--- SOURCE PASSAGE ---

Those that live in the United States will have to travel quite a distance to find a wild Deathstalker Scorpion. The natural habitat for this species is found along the upper ridges of Africa (Sudan, Mali, Egypt, etc.) and crossing over to the Middle East (Israel, United Arab Emirates, Yemen, Iran, etc.) The Deathstalker thrives in the desert; however, they do seek out more humid areas. Generally speaking, the Deathstalker Scorpions require more than 35% humidity and a temperature of 75 degrees Fahrenheit. Dieting on crickets in both the wild and captivity, the Deathstalker Scorpion prefers to eat its food fresh as opposed to finding dead organisms. Keep in mind that if held in captivity, these same environmental regulations apply.
The average life of a Deathstalker Scorpion is five years; however, reproduction cannot begin until the sixth year. This means that many Deathstalker Scorpions will never mate and reproduce, and those that do generally only get one opportunity. Females are the dominant gender during mating season and only she can decide which male suitor is successful. It is the male’s position to impress the female through dances. Depending on the female’s mood, the suitor may be successful or may become lunch as the females can become extremely aggressive during this time of the year. Once mated, it will take about three to four months until the birth of roughly 25 new Deathstalkers. The molting process will occur at least five times for a Deathstalker Scorpion, and the babies will stay with their mother until the first molting period has completed. Once this molting process is over, the scorpions will part ways and start the cycle over again.

--- QUESTIONS TO ANSWER ---
a) According to the Deathstalker Scorpion passage, what humidity level do these scorpions generally require?
b) Extend the Deathstalker Scorpion passage, picking up right after its final sentence.

--- SOURCE INFORMATION ---
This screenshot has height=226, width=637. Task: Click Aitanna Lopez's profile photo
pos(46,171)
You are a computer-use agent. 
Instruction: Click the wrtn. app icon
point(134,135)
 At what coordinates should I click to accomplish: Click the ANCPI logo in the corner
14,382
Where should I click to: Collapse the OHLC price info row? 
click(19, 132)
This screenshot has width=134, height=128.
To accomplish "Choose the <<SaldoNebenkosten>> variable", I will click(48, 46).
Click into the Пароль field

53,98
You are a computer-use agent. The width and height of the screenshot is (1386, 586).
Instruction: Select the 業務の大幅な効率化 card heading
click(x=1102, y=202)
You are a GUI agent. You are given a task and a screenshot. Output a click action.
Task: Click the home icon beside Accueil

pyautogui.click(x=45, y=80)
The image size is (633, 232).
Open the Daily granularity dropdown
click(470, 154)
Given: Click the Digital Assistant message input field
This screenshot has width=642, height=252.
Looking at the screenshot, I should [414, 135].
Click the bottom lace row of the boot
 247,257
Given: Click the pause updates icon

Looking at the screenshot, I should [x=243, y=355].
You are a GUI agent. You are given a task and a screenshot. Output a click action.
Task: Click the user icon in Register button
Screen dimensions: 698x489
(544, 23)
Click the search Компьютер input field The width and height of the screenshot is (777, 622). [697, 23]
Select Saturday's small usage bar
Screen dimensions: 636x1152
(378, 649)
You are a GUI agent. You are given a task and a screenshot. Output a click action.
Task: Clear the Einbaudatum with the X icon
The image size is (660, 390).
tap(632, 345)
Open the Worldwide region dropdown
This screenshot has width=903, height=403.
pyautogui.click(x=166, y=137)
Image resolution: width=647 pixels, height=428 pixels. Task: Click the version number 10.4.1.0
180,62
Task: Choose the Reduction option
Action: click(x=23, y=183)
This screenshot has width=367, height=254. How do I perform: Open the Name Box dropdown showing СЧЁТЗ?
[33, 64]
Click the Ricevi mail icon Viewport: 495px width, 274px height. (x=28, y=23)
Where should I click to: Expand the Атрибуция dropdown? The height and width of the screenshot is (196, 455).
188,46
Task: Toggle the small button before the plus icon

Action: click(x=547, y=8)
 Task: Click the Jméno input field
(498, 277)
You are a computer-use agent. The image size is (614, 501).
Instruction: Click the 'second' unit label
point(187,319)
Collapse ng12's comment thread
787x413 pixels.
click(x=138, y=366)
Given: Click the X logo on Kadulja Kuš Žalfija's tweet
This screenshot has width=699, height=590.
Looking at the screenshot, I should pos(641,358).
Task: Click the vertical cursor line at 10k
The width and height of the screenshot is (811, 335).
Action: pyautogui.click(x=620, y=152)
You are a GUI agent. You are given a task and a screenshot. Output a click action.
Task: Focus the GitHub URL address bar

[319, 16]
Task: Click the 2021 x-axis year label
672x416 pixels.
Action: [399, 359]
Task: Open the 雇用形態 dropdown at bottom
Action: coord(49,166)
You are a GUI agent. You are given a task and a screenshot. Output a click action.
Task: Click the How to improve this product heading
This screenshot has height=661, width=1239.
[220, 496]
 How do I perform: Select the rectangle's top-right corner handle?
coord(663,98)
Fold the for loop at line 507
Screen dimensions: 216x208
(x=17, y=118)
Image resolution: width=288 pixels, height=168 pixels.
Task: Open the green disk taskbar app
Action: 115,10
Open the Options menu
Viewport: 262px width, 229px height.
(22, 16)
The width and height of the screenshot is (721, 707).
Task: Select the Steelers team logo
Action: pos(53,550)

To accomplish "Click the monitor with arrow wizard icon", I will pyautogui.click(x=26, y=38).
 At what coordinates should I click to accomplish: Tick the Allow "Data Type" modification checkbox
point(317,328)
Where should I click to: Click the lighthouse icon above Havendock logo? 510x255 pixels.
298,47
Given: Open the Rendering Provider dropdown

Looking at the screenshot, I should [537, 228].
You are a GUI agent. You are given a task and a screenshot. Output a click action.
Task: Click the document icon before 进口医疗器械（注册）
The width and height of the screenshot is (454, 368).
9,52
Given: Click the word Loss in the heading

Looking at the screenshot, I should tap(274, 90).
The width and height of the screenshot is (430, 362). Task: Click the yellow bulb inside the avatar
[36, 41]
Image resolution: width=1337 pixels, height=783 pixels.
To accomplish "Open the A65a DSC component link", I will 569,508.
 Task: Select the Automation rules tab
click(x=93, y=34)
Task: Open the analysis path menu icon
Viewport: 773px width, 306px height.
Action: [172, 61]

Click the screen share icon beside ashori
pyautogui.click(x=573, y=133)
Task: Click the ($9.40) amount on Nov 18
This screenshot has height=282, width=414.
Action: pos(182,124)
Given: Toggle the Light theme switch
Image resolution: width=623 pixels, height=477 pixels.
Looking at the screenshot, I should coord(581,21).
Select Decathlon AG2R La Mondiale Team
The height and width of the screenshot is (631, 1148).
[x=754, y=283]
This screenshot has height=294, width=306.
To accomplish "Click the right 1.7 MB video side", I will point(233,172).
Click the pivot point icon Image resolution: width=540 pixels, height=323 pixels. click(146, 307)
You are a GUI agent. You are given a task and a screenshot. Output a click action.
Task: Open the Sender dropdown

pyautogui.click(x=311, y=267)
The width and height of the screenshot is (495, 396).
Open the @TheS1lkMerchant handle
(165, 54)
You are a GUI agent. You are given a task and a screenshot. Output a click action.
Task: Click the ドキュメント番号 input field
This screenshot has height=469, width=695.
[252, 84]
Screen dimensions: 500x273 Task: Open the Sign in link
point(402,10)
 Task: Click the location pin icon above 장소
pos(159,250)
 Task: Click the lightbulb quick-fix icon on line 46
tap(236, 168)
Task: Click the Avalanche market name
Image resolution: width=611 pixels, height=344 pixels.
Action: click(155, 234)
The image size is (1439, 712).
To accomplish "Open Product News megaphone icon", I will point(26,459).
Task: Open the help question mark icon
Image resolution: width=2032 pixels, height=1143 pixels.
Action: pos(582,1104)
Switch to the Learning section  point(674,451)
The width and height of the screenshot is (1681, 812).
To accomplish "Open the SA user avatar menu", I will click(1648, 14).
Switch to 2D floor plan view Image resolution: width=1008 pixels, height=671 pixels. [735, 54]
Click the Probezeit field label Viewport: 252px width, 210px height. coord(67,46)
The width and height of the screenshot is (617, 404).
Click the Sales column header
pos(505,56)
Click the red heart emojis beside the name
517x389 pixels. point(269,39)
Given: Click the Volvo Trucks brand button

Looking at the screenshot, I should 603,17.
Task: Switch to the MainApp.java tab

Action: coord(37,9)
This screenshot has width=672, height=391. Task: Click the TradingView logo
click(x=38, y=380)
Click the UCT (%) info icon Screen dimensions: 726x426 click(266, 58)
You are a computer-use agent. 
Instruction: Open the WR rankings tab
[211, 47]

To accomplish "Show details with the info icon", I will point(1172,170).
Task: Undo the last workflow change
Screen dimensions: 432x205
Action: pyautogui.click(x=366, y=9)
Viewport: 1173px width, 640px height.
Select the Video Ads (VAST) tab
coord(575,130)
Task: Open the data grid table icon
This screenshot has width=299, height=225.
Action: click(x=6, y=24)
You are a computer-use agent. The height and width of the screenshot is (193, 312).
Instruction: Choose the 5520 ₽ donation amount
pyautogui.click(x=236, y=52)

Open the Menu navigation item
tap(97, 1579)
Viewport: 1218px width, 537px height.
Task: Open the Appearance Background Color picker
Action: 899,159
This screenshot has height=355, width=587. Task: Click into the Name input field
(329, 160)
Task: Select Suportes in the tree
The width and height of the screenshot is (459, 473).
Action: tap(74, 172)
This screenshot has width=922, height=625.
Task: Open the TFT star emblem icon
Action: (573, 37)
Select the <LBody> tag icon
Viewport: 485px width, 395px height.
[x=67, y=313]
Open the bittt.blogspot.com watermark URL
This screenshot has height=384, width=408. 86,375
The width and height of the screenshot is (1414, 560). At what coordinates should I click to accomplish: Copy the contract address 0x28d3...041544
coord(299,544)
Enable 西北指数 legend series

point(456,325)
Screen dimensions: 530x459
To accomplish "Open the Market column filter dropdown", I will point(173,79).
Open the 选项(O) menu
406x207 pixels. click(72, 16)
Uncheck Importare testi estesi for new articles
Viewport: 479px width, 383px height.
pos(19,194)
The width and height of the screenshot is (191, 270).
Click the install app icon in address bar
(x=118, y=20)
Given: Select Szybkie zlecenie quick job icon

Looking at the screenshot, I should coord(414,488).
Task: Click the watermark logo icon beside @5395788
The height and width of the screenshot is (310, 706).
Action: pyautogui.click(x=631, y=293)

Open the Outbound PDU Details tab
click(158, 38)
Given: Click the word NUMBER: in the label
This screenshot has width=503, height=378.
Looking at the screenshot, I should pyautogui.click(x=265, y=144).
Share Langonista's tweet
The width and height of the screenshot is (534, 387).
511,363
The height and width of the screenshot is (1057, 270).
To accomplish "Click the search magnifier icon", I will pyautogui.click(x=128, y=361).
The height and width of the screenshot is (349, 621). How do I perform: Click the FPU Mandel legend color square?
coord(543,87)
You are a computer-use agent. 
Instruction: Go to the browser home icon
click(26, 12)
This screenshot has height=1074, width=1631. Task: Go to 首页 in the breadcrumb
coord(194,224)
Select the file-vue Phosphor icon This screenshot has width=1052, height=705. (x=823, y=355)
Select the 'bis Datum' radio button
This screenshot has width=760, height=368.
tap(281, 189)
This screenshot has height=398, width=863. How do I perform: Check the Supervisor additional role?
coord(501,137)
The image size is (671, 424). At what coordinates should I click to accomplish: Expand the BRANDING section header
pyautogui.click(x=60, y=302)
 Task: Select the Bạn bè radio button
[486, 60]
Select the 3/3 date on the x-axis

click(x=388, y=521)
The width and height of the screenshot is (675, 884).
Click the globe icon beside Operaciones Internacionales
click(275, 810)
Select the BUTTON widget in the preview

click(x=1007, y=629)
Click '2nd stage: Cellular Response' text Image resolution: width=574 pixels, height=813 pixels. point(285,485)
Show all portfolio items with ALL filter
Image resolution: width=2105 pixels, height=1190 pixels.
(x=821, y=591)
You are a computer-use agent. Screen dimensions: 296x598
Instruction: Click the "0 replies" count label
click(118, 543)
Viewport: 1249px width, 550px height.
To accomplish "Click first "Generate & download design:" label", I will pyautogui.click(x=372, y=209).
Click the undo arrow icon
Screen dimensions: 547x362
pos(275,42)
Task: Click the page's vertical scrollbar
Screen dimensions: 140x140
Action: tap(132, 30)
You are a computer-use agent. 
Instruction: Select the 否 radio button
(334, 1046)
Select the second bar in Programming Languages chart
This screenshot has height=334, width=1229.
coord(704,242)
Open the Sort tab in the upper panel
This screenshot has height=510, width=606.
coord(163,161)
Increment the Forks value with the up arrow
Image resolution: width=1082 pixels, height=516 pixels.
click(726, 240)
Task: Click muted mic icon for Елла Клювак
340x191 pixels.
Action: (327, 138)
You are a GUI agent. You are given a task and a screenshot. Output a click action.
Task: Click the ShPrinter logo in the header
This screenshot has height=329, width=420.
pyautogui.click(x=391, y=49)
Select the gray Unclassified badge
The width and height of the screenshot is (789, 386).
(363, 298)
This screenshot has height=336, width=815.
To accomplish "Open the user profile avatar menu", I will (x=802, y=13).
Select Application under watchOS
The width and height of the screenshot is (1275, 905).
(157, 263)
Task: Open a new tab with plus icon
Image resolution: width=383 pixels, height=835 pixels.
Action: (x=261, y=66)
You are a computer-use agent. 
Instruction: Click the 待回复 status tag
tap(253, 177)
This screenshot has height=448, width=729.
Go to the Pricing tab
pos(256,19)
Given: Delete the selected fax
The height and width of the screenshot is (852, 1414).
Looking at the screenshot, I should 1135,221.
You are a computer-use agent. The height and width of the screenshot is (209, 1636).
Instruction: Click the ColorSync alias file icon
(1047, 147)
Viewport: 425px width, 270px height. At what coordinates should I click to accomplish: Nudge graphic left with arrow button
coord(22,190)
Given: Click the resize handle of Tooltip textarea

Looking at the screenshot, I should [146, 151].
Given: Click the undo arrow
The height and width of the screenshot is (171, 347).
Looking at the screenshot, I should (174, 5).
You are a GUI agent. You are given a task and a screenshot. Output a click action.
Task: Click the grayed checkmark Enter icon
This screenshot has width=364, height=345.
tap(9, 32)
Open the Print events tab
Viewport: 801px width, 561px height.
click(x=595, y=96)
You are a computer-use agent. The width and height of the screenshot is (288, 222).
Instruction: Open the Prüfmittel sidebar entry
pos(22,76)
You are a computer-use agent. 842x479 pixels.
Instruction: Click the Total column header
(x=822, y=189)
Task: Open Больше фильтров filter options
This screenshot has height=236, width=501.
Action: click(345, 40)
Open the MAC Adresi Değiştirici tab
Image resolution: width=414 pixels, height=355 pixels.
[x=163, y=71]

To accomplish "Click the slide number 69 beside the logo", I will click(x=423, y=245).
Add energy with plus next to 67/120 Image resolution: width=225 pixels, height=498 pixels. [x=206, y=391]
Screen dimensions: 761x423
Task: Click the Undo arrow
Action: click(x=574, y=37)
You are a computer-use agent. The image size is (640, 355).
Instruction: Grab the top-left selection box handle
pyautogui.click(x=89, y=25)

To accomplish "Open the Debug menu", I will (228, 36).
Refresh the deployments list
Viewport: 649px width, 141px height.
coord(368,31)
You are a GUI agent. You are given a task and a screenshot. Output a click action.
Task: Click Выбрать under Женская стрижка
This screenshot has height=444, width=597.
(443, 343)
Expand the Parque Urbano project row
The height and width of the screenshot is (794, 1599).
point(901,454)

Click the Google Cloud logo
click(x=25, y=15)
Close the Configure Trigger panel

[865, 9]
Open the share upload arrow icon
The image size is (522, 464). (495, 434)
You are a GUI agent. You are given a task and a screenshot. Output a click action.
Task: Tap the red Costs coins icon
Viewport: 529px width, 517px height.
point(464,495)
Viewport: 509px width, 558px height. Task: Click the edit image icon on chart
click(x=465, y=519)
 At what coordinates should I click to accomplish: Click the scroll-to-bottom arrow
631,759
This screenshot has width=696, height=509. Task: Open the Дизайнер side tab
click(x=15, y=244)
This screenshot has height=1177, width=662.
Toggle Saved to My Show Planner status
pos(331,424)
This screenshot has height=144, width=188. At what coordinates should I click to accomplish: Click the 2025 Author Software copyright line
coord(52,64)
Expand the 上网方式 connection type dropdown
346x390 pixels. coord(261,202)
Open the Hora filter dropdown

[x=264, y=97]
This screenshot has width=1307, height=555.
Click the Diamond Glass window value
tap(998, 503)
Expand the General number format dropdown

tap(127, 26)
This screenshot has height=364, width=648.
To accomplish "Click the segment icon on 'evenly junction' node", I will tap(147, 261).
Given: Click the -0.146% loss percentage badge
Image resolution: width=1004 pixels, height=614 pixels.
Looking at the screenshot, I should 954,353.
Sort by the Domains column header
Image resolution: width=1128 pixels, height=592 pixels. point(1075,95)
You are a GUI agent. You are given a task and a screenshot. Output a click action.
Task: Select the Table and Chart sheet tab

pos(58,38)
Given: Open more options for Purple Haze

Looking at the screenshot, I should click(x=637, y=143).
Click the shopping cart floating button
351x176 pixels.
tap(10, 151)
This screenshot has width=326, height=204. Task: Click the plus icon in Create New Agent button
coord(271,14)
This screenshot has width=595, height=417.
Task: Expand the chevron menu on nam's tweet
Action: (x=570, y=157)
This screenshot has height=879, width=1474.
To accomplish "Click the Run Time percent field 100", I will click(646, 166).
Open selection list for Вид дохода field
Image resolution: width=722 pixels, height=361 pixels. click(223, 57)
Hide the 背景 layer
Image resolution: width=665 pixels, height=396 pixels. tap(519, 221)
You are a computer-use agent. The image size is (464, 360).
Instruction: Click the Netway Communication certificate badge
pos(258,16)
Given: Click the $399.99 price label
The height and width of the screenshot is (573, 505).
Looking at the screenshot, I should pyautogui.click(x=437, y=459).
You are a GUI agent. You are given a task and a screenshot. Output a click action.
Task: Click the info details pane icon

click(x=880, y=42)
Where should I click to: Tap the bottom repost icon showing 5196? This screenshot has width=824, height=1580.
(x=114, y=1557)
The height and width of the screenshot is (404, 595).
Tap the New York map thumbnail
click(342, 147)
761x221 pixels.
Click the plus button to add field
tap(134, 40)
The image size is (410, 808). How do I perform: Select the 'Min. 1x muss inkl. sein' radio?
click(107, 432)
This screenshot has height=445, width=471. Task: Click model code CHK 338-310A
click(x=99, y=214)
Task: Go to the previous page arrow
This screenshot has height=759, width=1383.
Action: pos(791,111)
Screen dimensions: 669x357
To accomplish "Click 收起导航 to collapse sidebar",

--- TASK ANSWERS ---
a) More than 35% humidity.

b)
As previously stated, the Deathstalker Scorpion is extremely poisonous and aggressive towards anything that disrupts its habitat. Because the scorpions’ pinchers are weak, they will strike on contact to prevent the intruder’s escape. Use caution in areas where the Deathstalker Scorpion is found. Although the venom can prove fatal, a full-grown adult will most like survive if treated right away. The venom is most threatening to children and the elderly or to people with allergic reactions. When the venom does prove fatal it is because the poison has affected the left ventricle of the heart causing fluid in the lungs and respiratory failure. Once stung the person should be rushed to the hospital, applying some ice if possible. Even with antivenom the sting can be extremely difficult to treat and can take months for recovery.
Antivenin is currently being produced in European countries, but the FDA in the United States approves none of these. This can cause serious complications for people who hold the Deathstalker Scorpions as pets as they have a much higher risk of envenomation. On the brighter side, scientists are constantly working with the Deathstalker Scorpion venom for medical potential; currently the venom has potential to treat diabetes and even brain tumors.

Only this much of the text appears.